### ASSIGNMENT
Repeat nothing but the lines below running from the one containing "You are a computer-use agent. 738x547 pixels." to the one containing "The width and height of the screenshot is (1508, 834).". Keep both end lines.

[Collected data entries]
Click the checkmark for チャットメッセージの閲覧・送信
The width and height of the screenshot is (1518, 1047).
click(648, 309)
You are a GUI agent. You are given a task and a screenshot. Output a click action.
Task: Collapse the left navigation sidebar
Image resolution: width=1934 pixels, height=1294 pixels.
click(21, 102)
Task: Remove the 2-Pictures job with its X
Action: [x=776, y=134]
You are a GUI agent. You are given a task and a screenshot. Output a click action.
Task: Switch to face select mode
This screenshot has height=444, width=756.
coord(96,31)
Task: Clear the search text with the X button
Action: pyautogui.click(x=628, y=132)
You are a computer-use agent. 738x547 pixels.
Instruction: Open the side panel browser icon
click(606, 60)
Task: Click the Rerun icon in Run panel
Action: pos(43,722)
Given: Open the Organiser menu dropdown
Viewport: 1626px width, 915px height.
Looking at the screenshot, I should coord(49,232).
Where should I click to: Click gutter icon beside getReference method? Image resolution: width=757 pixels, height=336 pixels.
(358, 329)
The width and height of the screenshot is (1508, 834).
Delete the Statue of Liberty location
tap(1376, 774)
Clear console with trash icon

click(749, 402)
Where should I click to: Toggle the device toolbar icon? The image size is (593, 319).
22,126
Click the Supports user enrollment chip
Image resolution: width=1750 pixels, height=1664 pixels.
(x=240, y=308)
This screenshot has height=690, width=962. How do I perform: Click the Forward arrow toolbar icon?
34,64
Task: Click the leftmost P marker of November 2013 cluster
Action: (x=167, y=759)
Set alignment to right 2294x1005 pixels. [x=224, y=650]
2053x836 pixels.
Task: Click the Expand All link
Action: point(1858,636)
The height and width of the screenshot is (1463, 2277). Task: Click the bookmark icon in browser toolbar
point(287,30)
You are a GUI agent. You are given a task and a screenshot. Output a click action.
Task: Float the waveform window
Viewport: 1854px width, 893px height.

### RESPONSE
You are a computer-use agent. 738x547 pixels.
Instruction: Open the side panel browser icon
click(606, 60)
Task: Click the Rerun icon in Run panel
Action: pos(43,722)
Given: Open the Organiser menu dropdown
Viewport: 1626px width, 915px height.
Looking at the screenshot, I should coord(49,232).
Where should I click to: Click gutter icon beside getReference method? Image resolution: width=757 pixels, height=336 pixels.
(358, 329)
The width and height of the screenshot is (1508, 834).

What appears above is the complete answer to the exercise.